PARAIBANOS QUE BUSCAVAM VIDA MELHOR AL
O professor universitário Nelson Vieira perdeu a mãe, o tio e o avô para o novo coronavírus. Nada pode reparar tanta dor. No intervalo de menos de trinta dias os três morreram e, por coincidência ou não, estavam juntos quando decidiram viajar à Paraíba poucos dias antes de adoecerem. “Se ficar pensando, fica deprimido. Ficam os momentos bons do que a gente viveu com eles, mas é muito difícil superar”, declara. A família saiu da Paraíba, décadas atrás, para tentar uma vida melhor em Alagoas. Severina Vieira da Silva, a mãe de Nelson, tinha 65 anos, era hipertensa e diabética. Uma paraibana forte, de fé. Adorava reunir a família, os netos - são doze. Tinha um sonho, ver um deles formado em Medicina, o Rubens, que tem 17 anos. Ela faleceu no dia 22 de abril. O tio de Nelson, Severino Pedro da Silva, tinha 60 anos, um apaixonado pelo fluminense e forró, como bom nordestino da Paraíba que era. Ele faleceu no dia 17 de maio. Já Severino Vieira da Silva tinha 96 anos, avô de Nelson. Era um homem forte.

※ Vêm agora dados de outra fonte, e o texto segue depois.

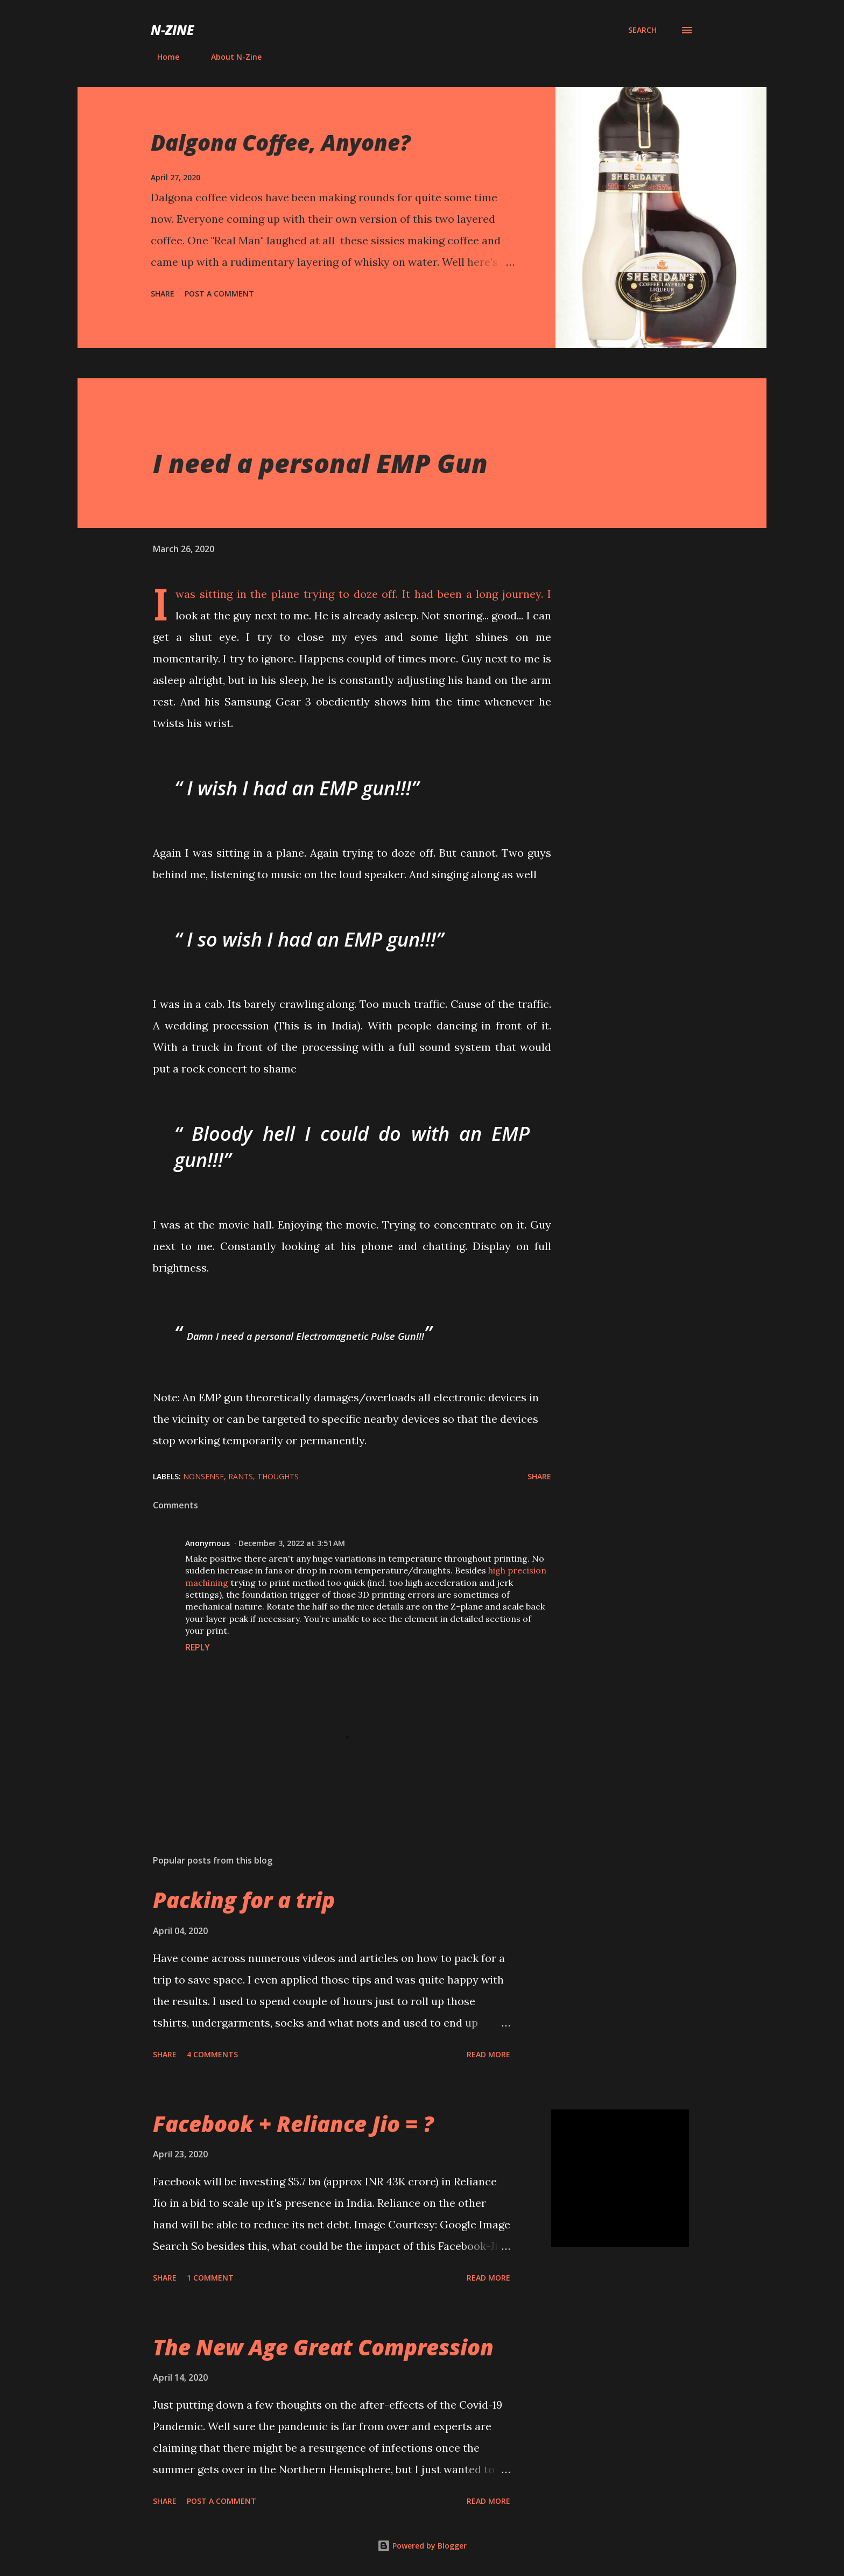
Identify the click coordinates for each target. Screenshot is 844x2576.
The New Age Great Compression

Agricultor e pai de cinco filhos, o xodó da família. Chegou a ficar quase recuperado da Covid-19, a equipe médica cogitou alta do hospital, mas a morte da filha foi um momento muito difícil de dor. Ele acabou não resistindo. Faleceu no dia 15 de maio.
A PERDA DA VÓ
A estudante universitária Layza Bispo perdeu a avó de 74 anos, no dia 30 de maio. A pernambucana Leonora Maria da Silva - desde criança morava em Alagoas - ficou internada por 30 dias e apresentava poucos sintomas do novo coronavírus. Teve somente alteração do quadro respiratório, mas como tinha problemas cardíacos, não desconfiou que se tratava de Covid. O primeiro atendimento ocorreu numa Unidade Básica de Saúde (UBS) em Jacuípe, onde morava. “Lá foi medida a saturação dela e foi percebido que estava muito mais baixo do que deveria. Então minha vó foi para Maceió, onde ficou internada após a luta por um leito no Sistema Único de Saúde (SUS). A progressão do vírus é tão rápida que ela piorou muito em menos de 24 horas”, declara a universitária. As lembranças são muitas de dona Leonora, uma senhora lúcida que cuidava das plantas, de ir à feira e à igreja. Mãe de três filhos, que sustentou costurando, e vó de oito netos. “O que mais a minha família sentiu foi não poder se despedir dela. Retirar ela foi difícil porque Jacuípe é muito longe. Dá a sensação de que poderia ser feito mais, ter abraçado. A gente não sabia que não ia mais ver ela. É horrível. Isso a gente ainda está processando para poder seguir em frente. A gente tinha apego muito grande. Ela que sempre cuidou das minhas coisas e faço faculdade muito mais por causa dela, porque tive o apoio”.